* **RAW RECORDS**
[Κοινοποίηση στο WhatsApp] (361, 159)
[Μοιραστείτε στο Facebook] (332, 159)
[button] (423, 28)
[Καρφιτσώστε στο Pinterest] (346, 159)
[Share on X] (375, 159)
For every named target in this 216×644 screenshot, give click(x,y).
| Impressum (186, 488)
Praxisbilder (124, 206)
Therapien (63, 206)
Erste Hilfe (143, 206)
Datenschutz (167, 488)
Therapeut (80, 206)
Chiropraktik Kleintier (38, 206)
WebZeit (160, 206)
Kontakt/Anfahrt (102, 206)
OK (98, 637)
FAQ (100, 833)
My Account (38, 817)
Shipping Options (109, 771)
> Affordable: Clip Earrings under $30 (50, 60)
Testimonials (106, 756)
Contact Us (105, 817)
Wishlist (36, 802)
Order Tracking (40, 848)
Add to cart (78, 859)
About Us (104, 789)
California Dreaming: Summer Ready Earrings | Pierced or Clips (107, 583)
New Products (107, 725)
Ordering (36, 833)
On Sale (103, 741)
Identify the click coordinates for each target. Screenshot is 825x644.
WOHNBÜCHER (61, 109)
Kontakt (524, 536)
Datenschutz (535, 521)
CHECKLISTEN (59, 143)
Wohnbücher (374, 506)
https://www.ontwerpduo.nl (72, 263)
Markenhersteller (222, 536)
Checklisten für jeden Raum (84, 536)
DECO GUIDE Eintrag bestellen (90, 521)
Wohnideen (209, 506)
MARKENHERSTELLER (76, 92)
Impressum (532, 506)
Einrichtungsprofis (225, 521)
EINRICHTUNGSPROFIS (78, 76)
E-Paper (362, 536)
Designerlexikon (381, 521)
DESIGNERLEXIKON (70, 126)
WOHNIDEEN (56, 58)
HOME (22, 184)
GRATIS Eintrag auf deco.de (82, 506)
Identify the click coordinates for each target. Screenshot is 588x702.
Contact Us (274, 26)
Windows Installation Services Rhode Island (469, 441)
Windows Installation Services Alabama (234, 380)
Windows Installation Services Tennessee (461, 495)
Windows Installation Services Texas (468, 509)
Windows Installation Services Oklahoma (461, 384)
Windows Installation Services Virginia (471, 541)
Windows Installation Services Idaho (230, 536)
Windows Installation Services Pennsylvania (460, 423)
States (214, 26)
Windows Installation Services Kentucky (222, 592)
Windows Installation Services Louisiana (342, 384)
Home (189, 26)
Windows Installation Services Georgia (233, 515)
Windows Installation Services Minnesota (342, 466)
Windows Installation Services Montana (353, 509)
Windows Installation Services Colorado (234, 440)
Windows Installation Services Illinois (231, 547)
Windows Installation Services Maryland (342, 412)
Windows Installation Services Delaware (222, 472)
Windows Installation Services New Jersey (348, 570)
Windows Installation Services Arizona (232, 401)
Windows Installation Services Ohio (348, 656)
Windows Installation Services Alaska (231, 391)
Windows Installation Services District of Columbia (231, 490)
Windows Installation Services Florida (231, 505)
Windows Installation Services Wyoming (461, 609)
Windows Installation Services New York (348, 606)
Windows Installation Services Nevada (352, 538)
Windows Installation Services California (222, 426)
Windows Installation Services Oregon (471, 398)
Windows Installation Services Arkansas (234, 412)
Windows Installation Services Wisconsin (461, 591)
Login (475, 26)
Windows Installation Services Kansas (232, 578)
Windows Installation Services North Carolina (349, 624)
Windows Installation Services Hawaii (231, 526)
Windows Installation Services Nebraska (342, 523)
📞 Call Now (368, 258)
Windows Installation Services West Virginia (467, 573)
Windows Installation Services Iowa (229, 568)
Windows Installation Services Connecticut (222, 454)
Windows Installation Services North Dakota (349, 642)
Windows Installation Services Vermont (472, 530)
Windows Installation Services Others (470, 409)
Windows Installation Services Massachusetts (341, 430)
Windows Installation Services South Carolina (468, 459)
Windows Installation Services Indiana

* **WHAT IS ASKED**
Rewrite the records from the line with "Windows Installation Services Georgia" to the line with "Windows Installation Services Maryland", both included. Keep the record text as it stands, and multiply every coordinate in the answers by 1.65, rounding to whole numbers with halves going up.

* **COMPLETE ANSWER**
Windows Installation Services Georgia (384, 850)
Windows Installation Services Minnesota (564, 769)
Windows Installation Services Montana (582, 840)
Windows Installation Services Colorado (386, 726)
Windows Installation Services Illinois (381, 903)
Windows Installation Services Maryland (564, 680)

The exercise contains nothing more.